Tapi tiba-tiba Aleta berhenti melangkah. Dan menatap Jihan dengan senyuman. Entah apa yang Aleta pikirkan. Namun, tiba-tiba...

"Aduh, Han. Sepertinya perut tante sakit bagaimana ini. Tante mau ke kamar mandi dulu ya sayang. Tante minta tolong Nak. Tolong berikan handuk pada Tian yg ada dilemari."

Belum sempat Jihan menjawab. Aleta  sudah belari menuju kamarnya karena dia berkata ingin ke kamar mandi.

"Ya Tuhan bagaimana ini? Masa iya gue harus ngambilin handuk dan kasiin ke si Curut."

Jihan pun mulai kebingungan, saat Septian kembali memanggil Ibunya. Dia bingung harus apa, haruskah Jihan mengambilkan handuk dan memberikannya pada Septian?

"Bunda mana handuk Tian? Lama banget sih! Pasti lagi ngobrol sama tuh cewek jadi-jadian ya? Cepatan Bun. Tian udah kedinginan nih!" Teriak Septian. Namun, tiba-tiba Pintu kamar mandi Septian pun ada yang mengetuk, lalu Septian pun membuka pintunya. Namun bukan handuk yang dia ambil melainkan tangan Jihan yang dia tarik.

"Aaaa...!" Teriak Jihan saat melihat tubuh polos Septian. Dengan cepat Septian pun berbalik menjadi membelakangi Jihan yang menutup wajahnya dengan kedua tangannya. Kini Jihan langsung mengambil handuk yang di pegang Jihan dengan terburu-buru.

"Gila lo. Kenapa bisa lo yang kasih handuknya ke gue? Kemana bunda? Gue kan minta tolongnya sama bunda, bukan sama lo!" Ketus  sambil melilitkan handuk ke pinggangnya. Untuk menutupi bagian bawah tubuhnya.

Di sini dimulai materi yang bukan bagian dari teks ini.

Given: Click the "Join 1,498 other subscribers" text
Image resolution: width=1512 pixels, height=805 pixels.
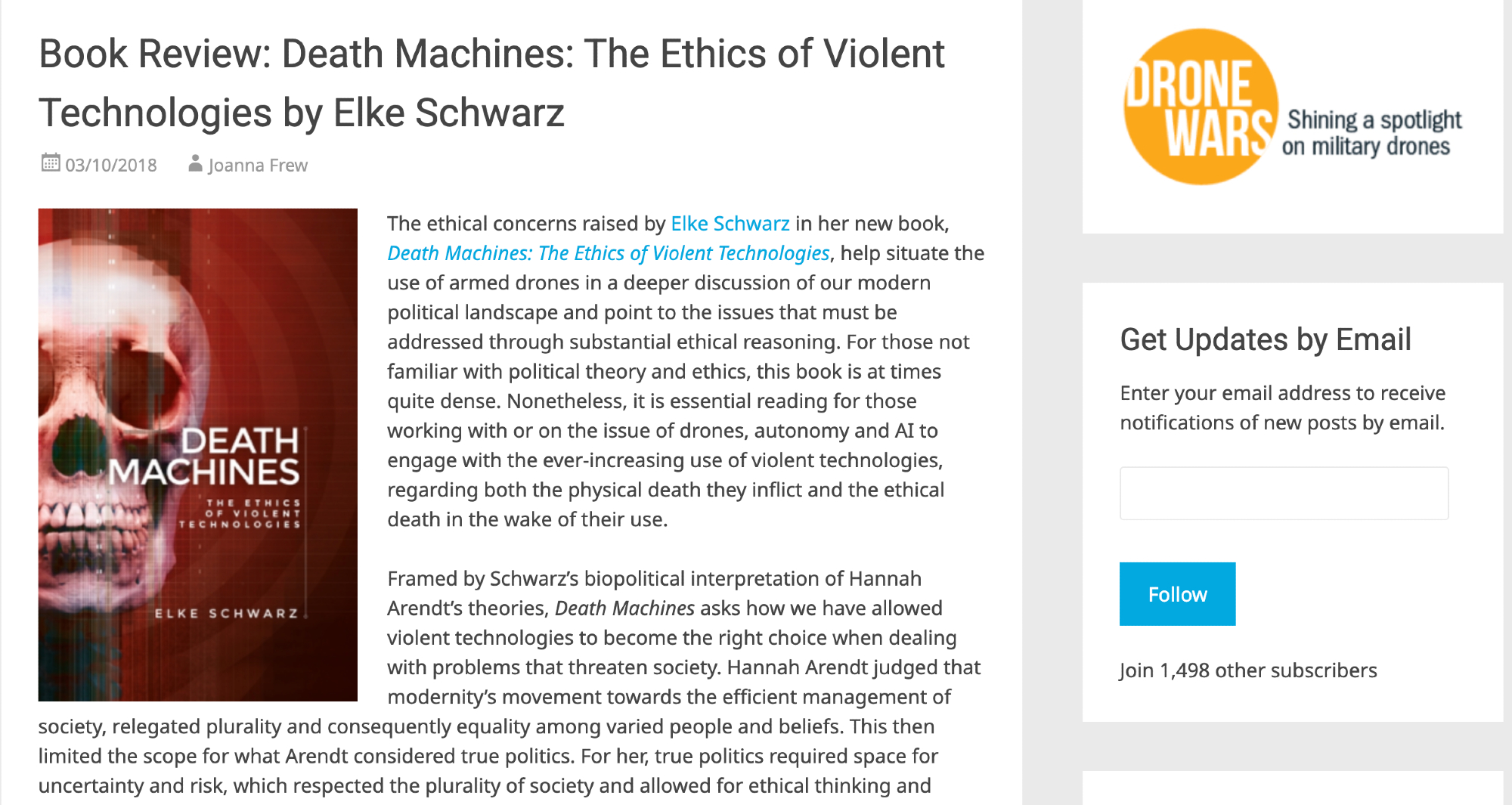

"Ta-tante Leta sakit perut. Jadi dia pergi ke kamarnya, dan nyuruh gue kasih handuk ini ke lo," Jawab Jihan yang kini akan keluar dari kamar mandi. Namun, tiba-tiba langkahnya terhenti saat tangannya dipegang oleh Septian. Lalu Septian menarik kembali tubuh Jihan dan mendorongnya ke dinding kamar mandi. Membuat Jihan terkejut.

"A-apa yang a-akan lo, lo lakukan curut. Le-lepasin gue."

"Kenapa? Apa kau gugup? Bukankah kau sudah melihat semuanya tadi Hem? Terus kau tunggu apalagi, bukannya ini yang kau mau?" Jihan semakin ketakutan. Saat Septian semakin mendekatkan wajahnya.

"A-apa yang lo ma-mau la-lakukan Tian?" Tanya Jihan yang kini terlihat semakin gugup dan semakin ketakutan.

Namun, Septian tidak menjawab. Dia malah semakin mendekatkan wajahnya pada wajah Jihan. Saat sedikit lagi akan tersentuh tiba-tiba Jihan menginjak kaki Septian dengan kencang.

"Aww...! Sakit Jihan," Pekik Septian sambil memegangi kaki yang diinjak oleh Jihan. Sementara itu Jihan sudah berlari keluar dari kamar mandi.

"Siapa suruh mau berbuat mesum sama gue. Jadi rasain. Lo gak akan  bisa macam-macam sama gue. Dasar Curut mesum."

Setelah mengatakan itu. Jihan pun langsung keluar dari kamar Septian. Karena dia tidak ingin kejadian tadi terulang lagi. Membayangkannya saja membuat Jihan berigidig ngeri.

"Gila tuh cewek. Susah amat sih gue ditaklukin," Ucap Septian. Lalu dia pun mengambil baju dan mengenakannya. Setelah rapi dengan baju santainya. Septian pun turun untuk bergabung bersama keluarganya dan juga Jihan yang memang akan makan malam bersama keluarga Wijaya.